**YOUR INSTRUCTIONS:** Copy out the entries exactly, from the first line to the last.

--

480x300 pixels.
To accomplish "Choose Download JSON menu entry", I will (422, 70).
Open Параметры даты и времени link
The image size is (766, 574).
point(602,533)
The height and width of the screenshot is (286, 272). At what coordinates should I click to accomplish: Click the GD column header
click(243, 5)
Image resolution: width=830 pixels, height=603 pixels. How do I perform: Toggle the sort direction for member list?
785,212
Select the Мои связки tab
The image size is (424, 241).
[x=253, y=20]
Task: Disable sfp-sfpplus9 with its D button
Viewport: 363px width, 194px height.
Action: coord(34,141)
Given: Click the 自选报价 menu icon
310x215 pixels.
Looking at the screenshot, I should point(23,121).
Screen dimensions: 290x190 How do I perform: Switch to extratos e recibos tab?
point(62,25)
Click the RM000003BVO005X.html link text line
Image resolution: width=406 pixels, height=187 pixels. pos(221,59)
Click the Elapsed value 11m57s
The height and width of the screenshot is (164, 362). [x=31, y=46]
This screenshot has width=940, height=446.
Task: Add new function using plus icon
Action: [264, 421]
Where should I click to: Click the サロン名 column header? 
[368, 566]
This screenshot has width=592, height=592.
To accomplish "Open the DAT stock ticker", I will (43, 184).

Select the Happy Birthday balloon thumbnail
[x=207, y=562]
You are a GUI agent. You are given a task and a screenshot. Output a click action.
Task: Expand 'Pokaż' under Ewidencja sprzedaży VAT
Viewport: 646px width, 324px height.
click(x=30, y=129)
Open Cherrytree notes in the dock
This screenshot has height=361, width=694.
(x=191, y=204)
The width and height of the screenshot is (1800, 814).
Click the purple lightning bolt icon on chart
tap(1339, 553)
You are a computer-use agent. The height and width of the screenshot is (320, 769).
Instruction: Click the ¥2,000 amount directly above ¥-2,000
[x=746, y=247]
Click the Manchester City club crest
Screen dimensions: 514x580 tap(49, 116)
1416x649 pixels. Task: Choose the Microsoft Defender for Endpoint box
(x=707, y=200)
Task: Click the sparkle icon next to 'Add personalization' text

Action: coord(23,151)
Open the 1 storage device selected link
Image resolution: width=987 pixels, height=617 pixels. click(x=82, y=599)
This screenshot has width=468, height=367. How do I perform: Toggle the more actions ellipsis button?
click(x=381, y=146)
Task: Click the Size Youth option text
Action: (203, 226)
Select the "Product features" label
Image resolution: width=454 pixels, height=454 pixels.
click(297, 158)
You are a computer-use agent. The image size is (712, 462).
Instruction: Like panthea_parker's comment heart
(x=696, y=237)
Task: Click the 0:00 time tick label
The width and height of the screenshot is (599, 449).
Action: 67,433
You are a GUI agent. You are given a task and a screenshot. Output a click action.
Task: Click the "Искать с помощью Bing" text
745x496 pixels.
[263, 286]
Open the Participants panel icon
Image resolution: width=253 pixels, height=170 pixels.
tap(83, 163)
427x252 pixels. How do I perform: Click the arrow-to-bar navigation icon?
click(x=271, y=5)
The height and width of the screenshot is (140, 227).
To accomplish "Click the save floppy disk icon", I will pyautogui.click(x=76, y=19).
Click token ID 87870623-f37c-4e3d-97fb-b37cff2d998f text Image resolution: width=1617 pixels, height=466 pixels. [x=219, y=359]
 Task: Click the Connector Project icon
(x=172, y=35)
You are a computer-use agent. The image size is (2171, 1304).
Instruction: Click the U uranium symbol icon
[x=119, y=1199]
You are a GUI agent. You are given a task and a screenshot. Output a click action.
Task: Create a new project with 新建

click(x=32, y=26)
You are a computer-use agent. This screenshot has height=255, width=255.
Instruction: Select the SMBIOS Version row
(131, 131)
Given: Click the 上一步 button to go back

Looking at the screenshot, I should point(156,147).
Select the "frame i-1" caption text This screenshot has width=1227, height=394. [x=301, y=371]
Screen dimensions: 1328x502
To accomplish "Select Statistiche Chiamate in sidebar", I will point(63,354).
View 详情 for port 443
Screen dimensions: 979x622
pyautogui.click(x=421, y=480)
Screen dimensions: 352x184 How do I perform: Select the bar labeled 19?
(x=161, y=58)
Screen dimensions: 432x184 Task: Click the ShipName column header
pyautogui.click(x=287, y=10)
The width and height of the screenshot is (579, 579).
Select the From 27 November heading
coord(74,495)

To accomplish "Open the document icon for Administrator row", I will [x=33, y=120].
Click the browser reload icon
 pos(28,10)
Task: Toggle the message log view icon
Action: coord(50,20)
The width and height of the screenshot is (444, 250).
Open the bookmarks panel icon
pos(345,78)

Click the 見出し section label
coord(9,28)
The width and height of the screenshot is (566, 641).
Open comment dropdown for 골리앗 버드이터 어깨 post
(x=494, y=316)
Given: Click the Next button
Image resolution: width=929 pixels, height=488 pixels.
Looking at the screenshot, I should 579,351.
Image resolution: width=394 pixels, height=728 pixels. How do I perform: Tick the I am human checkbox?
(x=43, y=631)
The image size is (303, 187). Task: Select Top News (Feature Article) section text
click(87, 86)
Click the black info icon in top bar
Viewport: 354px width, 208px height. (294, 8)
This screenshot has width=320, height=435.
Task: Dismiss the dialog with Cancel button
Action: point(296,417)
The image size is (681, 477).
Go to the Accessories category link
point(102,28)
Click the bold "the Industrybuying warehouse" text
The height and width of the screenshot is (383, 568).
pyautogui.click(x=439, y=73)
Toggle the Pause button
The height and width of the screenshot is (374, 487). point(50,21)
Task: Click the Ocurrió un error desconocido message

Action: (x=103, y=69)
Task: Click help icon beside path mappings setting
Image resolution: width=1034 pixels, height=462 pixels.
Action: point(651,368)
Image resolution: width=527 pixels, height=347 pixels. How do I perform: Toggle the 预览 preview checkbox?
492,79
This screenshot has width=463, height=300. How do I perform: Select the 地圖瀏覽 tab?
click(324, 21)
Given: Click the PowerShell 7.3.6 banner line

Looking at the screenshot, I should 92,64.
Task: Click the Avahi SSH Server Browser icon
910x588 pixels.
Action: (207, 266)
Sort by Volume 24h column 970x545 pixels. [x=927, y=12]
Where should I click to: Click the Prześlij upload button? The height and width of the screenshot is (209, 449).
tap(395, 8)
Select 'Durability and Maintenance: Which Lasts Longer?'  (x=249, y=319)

--

**YOUR SOLUTION:**
480x300 pixels.
To accomplish "Choose Download JSON menu entry", I will (422, 70).
Open Параметры даты и времени link
The image size is (766, 574).
point(602,533)
The height and width of the screenshot is (286, 272). At what coordinates should I click to accomplish: Click the GD column header
click(243, 5)
Image resolution: width=830 pixels, height=603 pixels. How do I perform: Toggle the sort direction for member list?
785,212
Select the Мои связки tab
The image size is (424, 241).
[x=253, y=20]
Task: Disable sfp-sfpplus9 with its D button
Viewport: 363px width, 194px height.
Action: coord(34,141)
Given: Click the 自选报价 menu icon
310x215 pixels.
Looking at the screenshot, I should point(23,121).
Screen dimensions: 290x190 How do I perform: Switch to extratos e recibos tab?
point(62,25)
Click the RM000003BVO005X.html link text line
Image resolution: width=406 pixels, height=187 pixels. pos(221,59)
Click the Elapsed value 11m57s
The height and width of the screenshot is (164, 362). [x=31, y=46]
This screenshot has width=940, height=446.
Task: Add new function using plus icon
Action: [264, 421]
Where should I click to: Click the サロン名 column header? 
[368, 566]
This screenshot has width=592, height=592.
To accomplish "Open the DAT stock ticker", I will (43, 184).

Select the Happy Birthday balloon thumbnail
[x=207, y=562]
You are a GUI agent. You are given a task and a screenshot. Output a click action.
Task: Expand 'Pokaż' under Ewidencja sprzedaży VAT
Viewport: 646px width, 324px height.
click(x=30, y=129)
Open Cherrytree notes in the dock
This screenshot has height=361, width=694.
(x=191, y=204)
The width and height of the screenshot is (1800, 814).
Click the purple lightning bolt icon on chart
tap(1339, 553)
You are a computer-use agent. The height and width of the screenshot is (320, 769).
Instruction: Click the ¥2,000 amount directly above ¥-2,000
[x=746, y=247]
Click the Manchester City club crest
Screen dimensions: 514x580 tap(49, 116)
1416x649 pixels. Task: Choose the Microsoft Defender for Endpoint box
(x=707, y=200)
Task: Click the sparkle icon next to 'Add personalization' text

Action: coord(23,151)
Open the 1 storage device selected link
Image resolution: width=987 pixels, height=617 pixels. click(x=82, y=599)
This screenshot has width=468, height=367. How do I perform: Toggle the more actions ellipsis button?
click(x=381, y=146)
Task: Click the Size Youth option text
Action: (203, 226)
Select the "Product features" label
Image resolution: width=454 pixels, height=454 pixels.
click(297, 158)
You are a computer-use agent. The image size is (712, 462).
Instruction: Like panthea_parker's comment heart
(x=696, y=237)
Task: Click the 0:00 time tick label
The width and height of the screenshot is (599, 449).
Action: 67,433
You are a GUI agent. You are given a task and a screenshot. Output a click action.
Task: Click the "Искать с помощью Bing" text
745x496 pixels.
[263, 286]
Open the Participants panel icon
Image resolution: width=253 pixels, height=170 pixels.
tap(83, 163)
427x252 pixels. How do I perform: Click the arrow-to-bar navigation icon?
click(x=271, y=5)
The height and width of the screenshot is (140, 227).
To accomplish "Click the save floppy disk icon", I will pyautogui.click(x=76, y=19).
Click token ID 87870623-f37c-4e3d-97fb-b37cff2d998f text Image resolution: width=1617 pixels, height=466 pixels. [x=219, y=359]
 Task: Click the Connector Project icon
(x=172, y=35)
You are a computer-use agent. The image size is (2171, 1304).
Instruction: Click the U uranium symbol icon
[x=119, y=1199]
You are a GUI agent. You are given a task and a screenshot. Output a click action.
Task: Create a new project with 新建

click(x=32, y=26)
You are a computer-use agent. This screenshot has height=255, width=255.
Instruction: Select the SMBIOS Version row
(131, 131)
Given: Click the 上一步 button to go back

Looking at the screenshot, I should point(156,147).
Select the "frame i-1" caption text This screenshot has width=1227, height=394. [x=301, y=371]
Screen dimensions: 1328x502
To accomplish "Select Statistiche Chiamate in sidebar", I will point(63,354).
View 详情 for port 443
Screen dimensions: 979x622
pyautogui.click(x=421, y=480)
Screen dimensions: 352x184 How do I perform: Select the bar labeled 19?
(x=161, y=58)
Screen dimensions: 432x184 Task: Click the ShipName column header
pyautogui.click(x=287, y=10)
The width and height of the screenshot is (579, 579).
Select the From 27 November heading
coord(74,495)

To accomplish "Open the document icon for Administrator row", I will [x=33, y=120].
Click the browser reload icon
 pos(28,10)
Task: Toggle the message log view icon
Action: coord(50,20)
The width and height of the screenshot is (444, 250).
Open the bookmarks panel icon
pos(345,78)

Click the 見出し section label
coord(9,28)
The width and height of the screenshot is (566, 641).
Open comment dropdown for 골리앗 버드이터 어깨 post
(x=494, y=316)
Given: Click the Next button
Image resolution: width=929 pixels, height=488 pixels.
Looking at the screenshot, I should 579,351.
Image resolution: width=394 pixels, height=728 pixels. How do I perform: Tick the I am human checkbox?
(x=43, y=631)
The image size is (303, 187). Task: Select Top News (Feature Article) section text
click(87, 86)
Click the black info icon in top bar
Viewport: 354px width, 208px height. (294, 8)
This screenshot has width=320, height=435.
Task: Dismiss the dialog with Cancel button
Action: point(296,417)
The image size is (681, 477).
Go to the Accessories category link
point(102,28)
Click the bold "the Industrybuying warehouse" text
The height and width of the screenshot is (383, 568).
pyautogui.click(x=439, y=73)
Toggle the Pause button
The height and width of the screenshot is (374, 487). point(50,21)
Task: Click the Ocurrió un error desconocido message

Action: (x=103, y=69)
Task: Click help icon beside path mappings setting
Image resolution: width=1034 pixels, height=462 pixels.
Action: point(651,368)
Image resolution: width=527 pixels, height=347 pixels. How do I perform: Toggle the 预览 preview checkbox?
492,79
This screenshot has width=463, height=300. How do I perform: Select the 地圖瀏覽 tab?
click(324, 21)
Given: Click the PowerShell 7.3.6 banner line

Looking at the screenshot, I should 92,64.
Task: Click the Avahi SSH Server Browser icon
910x588 pixels.
Action: (207, 266)
Sort by Volume 24h column 970x545 pixels. [x=927, y=12]
Where should I click to: Click the Prześlij upload button? The height and width of the screenshot is (209, 449).
tap(395, 8)
Select 'Durability and Maintenance: Which Lasts Longer?'  (x=249, y=319)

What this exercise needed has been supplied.